Belonging to a Franciscan monastery, these two churches in one site mark the second station of Via Dolorosa (after the Church of St Anne), traditionally held to be where Jesus took up his cross after being sentenced to death by crucifixion.

On entering the grounds just off the main street, you arrive in a picturesque courtyard with beautiful plants. On the left lies the Church of the Condemnation topped by five white domes, each of them sitting on drum containing stained-glass windows depicting themes from Christ's Passion. Further illustrations can be seen on the walls: Pontius Pilate washing his hands, and soldiers imposing the cross on Jesus. Another interesting feature is the Roman-period floor next to the building's western wall, made of very large, striated stones that kept animals' hooves from slipping.

On the right you will find the Church of the Flagellation. It is simple but offers stained glass windows and an attractive mosaic on the domelike ceiling; although not obvious at first glance, the latter is designed as a circular pattern of thorns. The northern window depicts Pontius Pilate washing his hands, the central one behind the altar depicts the Flagellation, and the southern one the victory of Barabbas.
Ecce Homo Convent

11) Ecce Homo Convent

Thousands of pilgrims each year walk under the impressive stone arch spanning the narrow Via Dolorosa in the Muslim Quarter, near Station I and II, without realizing the extensive remains of first-century Jerusalem lying beneath their feet. For centuries many believed this arch was part of an ancient arch in the Antonia Fortress where, according to the New Testament (John 19-15), the Roman governor Pontius Pilate presented Jesus — beaten, crowned with thorns and clothed in a purple robe — to a hostile mob with the words: “Ecce Homo” (“Behold the man” or “This is the man” in Latin), prior to sentencing him to death.

This belief persists in many publications, although archaeologists prove that this arch was built after the times of Jesus. Some say it was originally a city gate from the Herod Agrippa I period (41-44 AD), while others reckon it is a remaining part of the monumental ramp built by the Romans in 70 AD during the Jewish Rebellion, whereas others claim it was part of the three-arch Roman victory gate that served entrance to a great public forum (plaza) constructed by emperor Hadrian during reconstruction of the city in 135 AD — a century after Jesus was crucified.

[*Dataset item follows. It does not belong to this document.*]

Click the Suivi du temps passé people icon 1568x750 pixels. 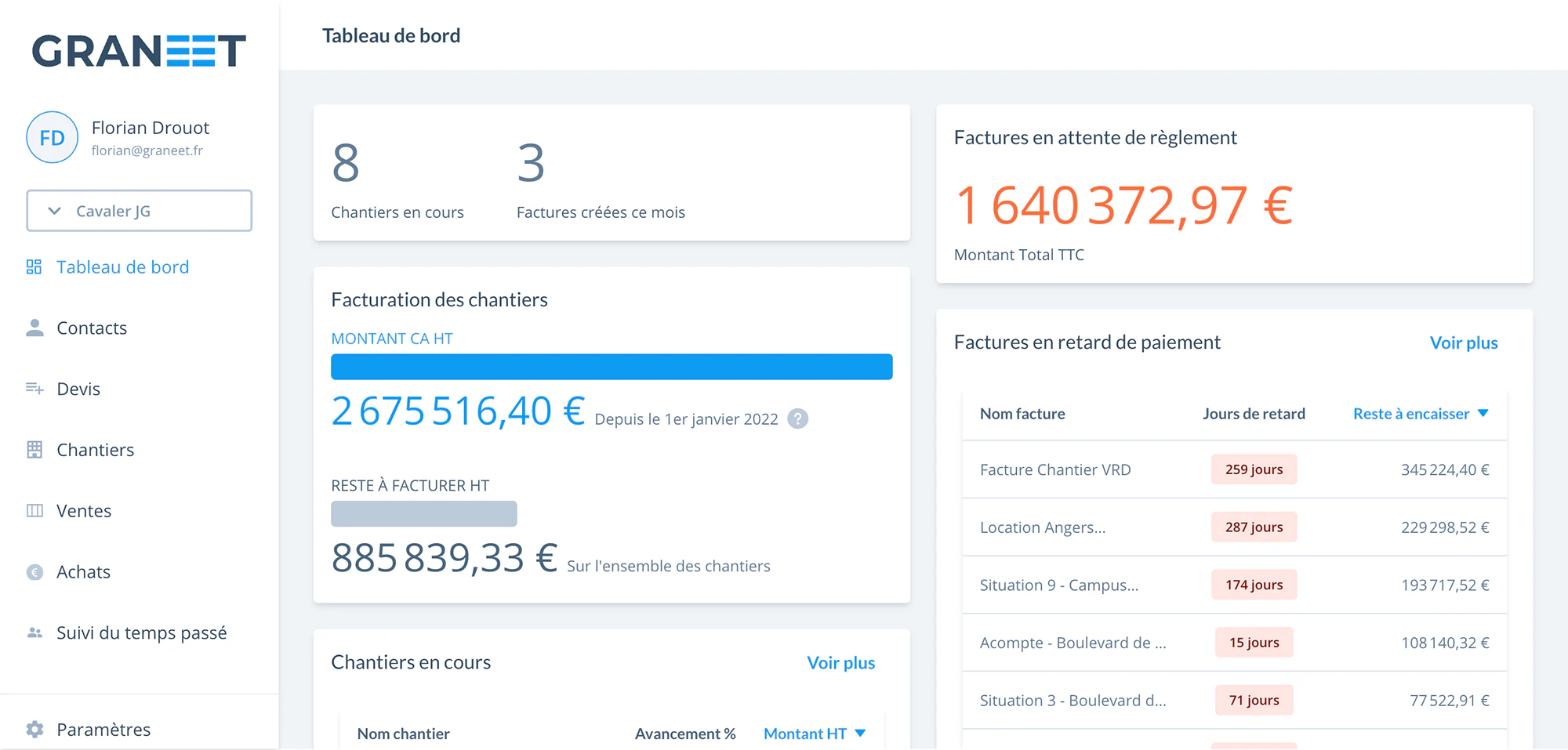34,632
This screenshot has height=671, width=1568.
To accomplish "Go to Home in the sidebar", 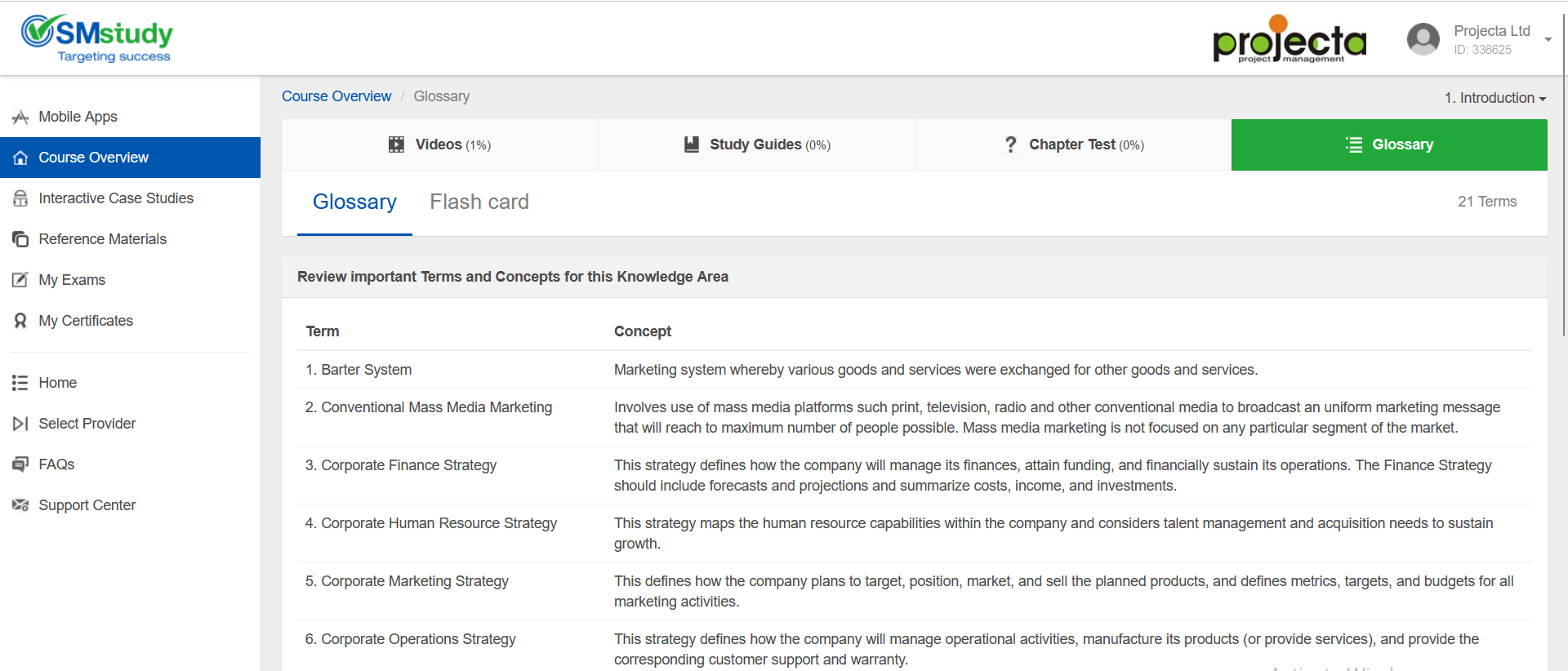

A big central arch seen in the street today used to have smaller arches on both sides. Eventually, the small northern arch was integrated into the adjacent Convent of the Sisters of Zion, built in 1857; one can enter the monastic church and view the northern arch free of charge. The Church of Ecce Homo, also known as the Basilica of Ecce Homo, is named for Pontius Pilate's Ecce Homo speech, which is likely to have taken place on the pavement below this church.
Souk Khan El-Zeit (Beit Habad Street Market)

12) Souk Khan El-Zeit (Beit Habad Street Market)

Standing just behind Damascus Gate, this colorful and fascinating market has been operated the same way for centuries, bursting with culture on every cobbled lane. It's a bit of a step back in time which can at times be hard to deal with, as some customs of the Western world, familiar to most of Israel, do not apply here – but don't let that stop you.

At the more genuine and authentic Khan El-Zeit and El-Wad streets, the shops and street sellers are dealing out spices, fruits, falafels and other consumables for locals, but also embroidered dresses, leather goods, antiquities and countless other handicrafts. Walking further to the markets along Via Dolorosa, you will encounter traditional souk shops as well as tourist shops. Chain Street – an extension of David Street from the Christian Quarter – is lined with one shop after another with mostly tourist souvenir shops; the perfect gift or souvenir is in there somewhere if you're willing to look hard enough.

With so many stalls to look at and choose from, haggling may be necessary, but this is expected in any souk, and you can get some very good bargains. It will be busy most likely anytime you go, but in the evenings the souk transforms into a trendy area with eateries and pubs.

Go in the morning to get the best fresh-baked goods! If looking for the best shawarma, find in the Muslim quarter of the souk – they are the most delicious and the cheapest.